Когда потеплело настолько, что можно было снять башмаки, почти полностью убитые бегом, а новых ещё не предвиделось как минимум до лета, я снял их, продолжив бегать босиком. Другого выбора не было, в школе без обуви ходить было нельзя, за это наказывали, ну а шиповки я надевал, только чтобы их разносить, поскольку берёг их до соревнований. Они были такого плохого качества, что я боялся, что просто разлезутся от тех нагрузок, которые я давал себе и обуви.

«Ну хотя бы потеплело, — радовался я, раздеваясь и начиная разминку».

Разогрев тело, я совершил лёгкую пробежку в пару километров вокруг стадиона, и это, не считая утренних двадцати со рванным темпом, и почувствовал себя готовым к забегам. Привязав гирю к санкам, я впрягся в них, и опустившись на низкий старт, вздохнув, выдохнул и стартовал. Я уже привык к чуть изменившейся длине ног и новым мышцам, так что чувствовал их силу и выжал бы из них максимум, если бы не бег босиком. Я хоть и убирал постоянно камни и ветки с дорожки, но всё равно приходилось чуть осторожничать, смотря себе под ноги. Это явно скрадывало секунды, но поделать с этим я ничего не мог.

Но даже с этим, голова у меня была занята другим. Бык и Губа, став помощниками Серого, берега потеряли окончательно. Даже те старшаки, с кем они раньше общались, начали презрительно о них отзываться, но правда за глаза, поскольку у тех появились деньги, они стали лучше одеваться и питаться, не говоря уже о том, что директор теперь покрывал и все их поступки.
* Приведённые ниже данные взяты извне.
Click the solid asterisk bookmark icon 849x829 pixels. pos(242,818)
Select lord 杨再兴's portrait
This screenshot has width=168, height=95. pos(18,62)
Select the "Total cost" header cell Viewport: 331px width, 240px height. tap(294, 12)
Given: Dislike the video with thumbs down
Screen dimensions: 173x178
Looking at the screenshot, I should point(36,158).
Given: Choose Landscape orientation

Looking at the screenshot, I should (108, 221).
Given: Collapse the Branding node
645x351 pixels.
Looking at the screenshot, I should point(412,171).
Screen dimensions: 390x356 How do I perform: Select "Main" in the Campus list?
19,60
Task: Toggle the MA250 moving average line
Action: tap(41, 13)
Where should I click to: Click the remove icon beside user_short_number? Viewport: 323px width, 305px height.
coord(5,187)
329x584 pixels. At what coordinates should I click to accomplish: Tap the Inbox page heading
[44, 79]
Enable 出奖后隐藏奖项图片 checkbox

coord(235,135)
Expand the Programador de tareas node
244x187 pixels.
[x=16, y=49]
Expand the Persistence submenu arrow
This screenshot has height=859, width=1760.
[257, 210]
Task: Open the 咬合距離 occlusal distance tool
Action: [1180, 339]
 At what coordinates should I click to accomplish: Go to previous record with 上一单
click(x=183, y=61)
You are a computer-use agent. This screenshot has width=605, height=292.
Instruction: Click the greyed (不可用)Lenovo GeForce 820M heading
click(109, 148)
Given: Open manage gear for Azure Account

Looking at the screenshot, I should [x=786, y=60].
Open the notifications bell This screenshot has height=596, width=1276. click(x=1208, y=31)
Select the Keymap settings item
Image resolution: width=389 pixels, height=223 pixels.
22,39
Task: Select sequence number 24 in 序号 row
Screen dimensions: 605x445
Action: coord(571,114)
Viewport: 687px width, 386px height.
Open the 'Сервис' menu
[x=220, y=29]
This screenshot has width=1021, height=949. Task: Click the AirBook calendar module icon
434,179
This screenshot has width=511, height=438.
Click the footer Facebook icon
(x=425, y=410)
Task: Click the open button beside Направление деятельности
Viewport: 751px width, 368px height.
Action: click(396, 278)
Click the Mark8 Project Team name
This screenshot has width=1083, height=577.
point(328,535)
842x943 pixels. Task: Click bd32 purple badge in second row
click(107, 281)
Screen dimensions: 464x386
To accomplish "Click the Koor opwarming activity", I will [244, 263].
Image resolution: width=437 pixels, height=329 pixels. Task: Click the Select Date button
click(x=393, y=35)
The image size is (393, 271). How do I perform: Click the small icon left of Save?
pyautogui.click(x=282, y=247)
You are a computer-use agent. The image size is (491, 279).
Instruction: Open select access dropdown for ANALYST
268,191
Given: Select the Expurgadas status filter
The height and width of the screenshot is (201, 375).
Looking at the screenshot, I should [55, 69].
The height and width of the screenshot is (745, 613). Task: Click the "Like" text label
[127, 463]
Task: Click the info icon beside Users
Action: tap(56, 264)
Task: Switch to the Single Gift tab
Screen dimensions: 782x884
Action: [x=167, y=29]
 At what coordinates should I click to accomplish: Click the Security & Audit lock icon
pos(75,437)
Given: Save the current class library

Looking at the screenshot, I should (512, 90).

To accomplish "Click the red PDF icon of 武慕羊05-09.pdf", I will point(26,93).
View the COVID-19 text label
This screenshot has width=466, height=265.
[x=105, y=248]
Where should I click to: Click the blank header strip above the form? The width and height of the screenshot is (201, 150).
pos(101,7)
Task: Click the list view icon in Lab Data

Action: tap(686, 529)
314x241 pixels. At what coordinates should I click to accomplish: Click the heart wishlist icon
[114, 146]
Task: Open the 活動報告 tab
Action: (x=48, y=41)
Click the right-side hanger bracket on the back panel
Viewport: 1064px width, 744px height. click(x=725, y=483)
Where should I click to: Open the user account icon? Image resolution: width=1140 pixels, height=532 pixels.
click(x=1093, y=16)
Я же, видя и слыша всё это стал думать, что зло в нашем интернате было похоже на Лернейскую гидру, отрубая одну голову, я получал на её месте две. Как с этим бороться я не представлял себе, ведь до самого Пня мне было никак не добраться. Он редко ночевал в интернате, хотя у него с Ирой были свои комнаты, всегда был там, где рядом есть свидетели, и в текущих условиях не было ни шанса достать его, не подставившись самому. А этого мне понятное дело совершенно было не нужно.